Il fittizio al servizio del fittizio, ma anche il cinema al servizio dei giochi di potere. Avete presente la celebre teoria del complotto secondo cui lo sbarco sulla Luna sarebbe stato orchestrato all'interno di uno studio cinematografico? O la rielaborazione satirica e disturbante di una potenziale guerra civile firmata da Joe Dante in Second Civil War? Ebbene, Sesso & potere (Wag the Dog), meticolosamente diretto da Barry Levinson, incarna perfettamente queste due anime.

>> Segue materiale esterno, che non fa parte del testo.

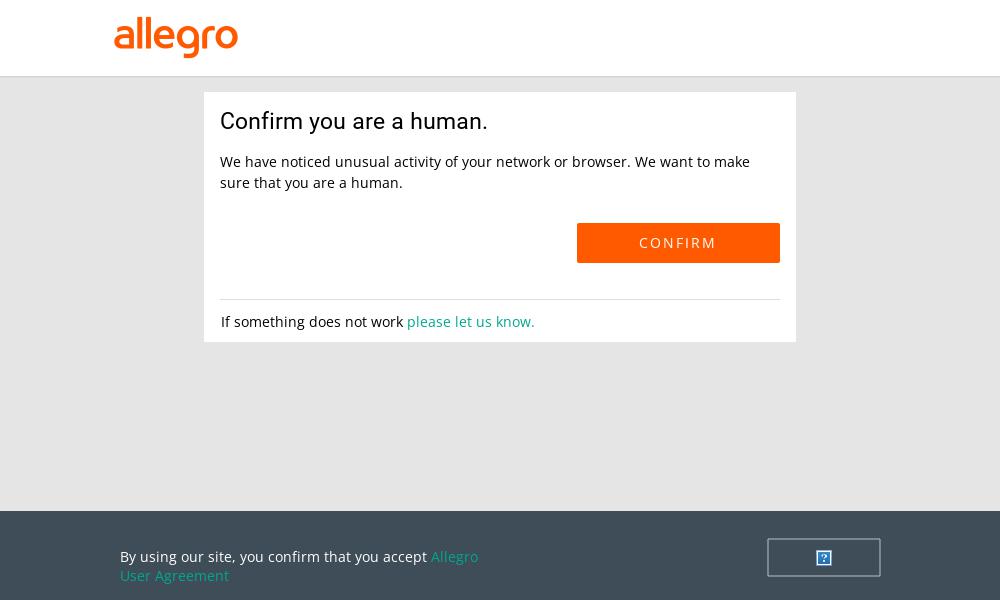Screen dimensions: 1000x600
Task: Open the 'please let us know' link
Action: (x=471, y=322)
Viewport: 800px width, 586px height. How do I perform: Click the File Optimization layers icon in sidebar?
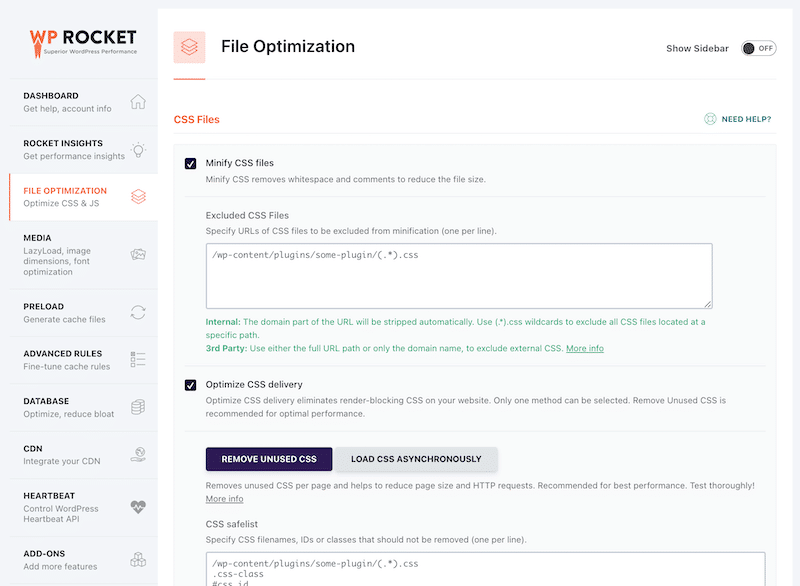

Visivamente, il film beneficia della magistrale fotografia di Robert Richardson, che conferisce alla pellicola tonalità quasi espressioniste, a tratti vicine al cinema horror, capaci di riflettere l'oscurità morale della vicenda. La narrazione poggia sulla sceneggiatura affilata e cinica di David Mamet (co-firmata con Hilary Henkin), che mette in mostra il suo tipico piglio caustico e dialoghi serratissimi. Robert De Niro e Dustin Hoffman gigioneggiano alla grande, regalando due interpretazioni monumentali e forse troppo poco citate all'interno delle loro straordinarie carriere. Il primo interpreta un algido spin doctor e agente segreto della propaganda al servizio del Presidente; il secondo dà vita a un produttore cinematografico visionario e logorroico – palesemente ispirato alla leggendaria figura di Robert Evans, storico capo della produzione della Paramount Pictures – chiamato disperatamente a salvare il mandato presidenziale a pochi giorni dalle elezioni.



Tra finte guerre create in CGI e finti eroi costruiti a tavolino, il film svela il trionfo della retorica e del pragmatismo amorale, dove l'informazione diventa pura messa in scena e il potere si autoalimenta attraverso la distrazione di massa. Il titolo originale, Wag the Dog ("la coda muove il cane"), deriva da un noto detto proverbiale che indica l'atto di distogliere l'attenzione da un problema principale creandone uno secondario. In questo meccanismo politico e mediatico, il titolo si rivela un perfetto nomen omen.





Oltretutto, la pellicola vanta un cast di comprimari eccezionale, ricco di caratteristi e professionisti memorabili: una giovanissima Kirsten Dunst nei panni di una finta profuga albanese; William H. Macy come impeccabile agente della CIA; un esilarante Woody Harrelson nel ruolo di un militare psicopatico spacciato per eroe di guerra; e ancora Craig T. Nelson, James Belushi e il mitico cantautore Willie Nelson. Menzione speciale per la bravissima e biondissima Anne Heche, la cui performance nei panni della rigida assistente presidenziale si conferma, come sempre, di altissimo livello. Sesso & potere è un'opera corrosiva, una satira spietata sui giochi di potere che oggi merita assolutamente di essere riscoperta, soprattutto per il suo smaccato piglio contemporaneo e la sua spaventosa natura profetica nell'era delle notizie false e della post-verità.